YOUR GOAL - Give only a number in reply. It should be how many lines in the records contain the string "accomplish".

:: SUPPLIED DATA

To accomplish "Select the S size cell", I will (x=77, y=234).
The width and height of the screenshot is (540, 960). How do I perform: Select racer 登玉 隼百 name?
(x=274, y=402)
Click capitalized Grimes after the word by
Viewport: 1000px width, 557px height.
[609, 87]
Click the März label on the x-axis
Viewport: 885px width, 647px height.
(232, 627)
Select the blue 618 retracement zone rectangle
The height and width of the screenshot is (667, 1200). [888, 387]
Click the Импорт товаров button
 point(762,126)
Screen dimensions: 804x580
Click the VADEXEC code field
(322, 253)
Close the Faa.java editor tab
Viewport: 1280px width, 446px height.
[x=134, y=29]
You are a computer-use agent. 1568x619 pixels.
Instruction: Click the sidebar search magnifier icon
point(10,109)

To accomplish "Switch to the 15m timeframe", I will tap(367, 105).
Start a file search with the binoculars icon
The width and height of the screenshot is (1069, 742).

::::

EXPECTED ANSWER - 2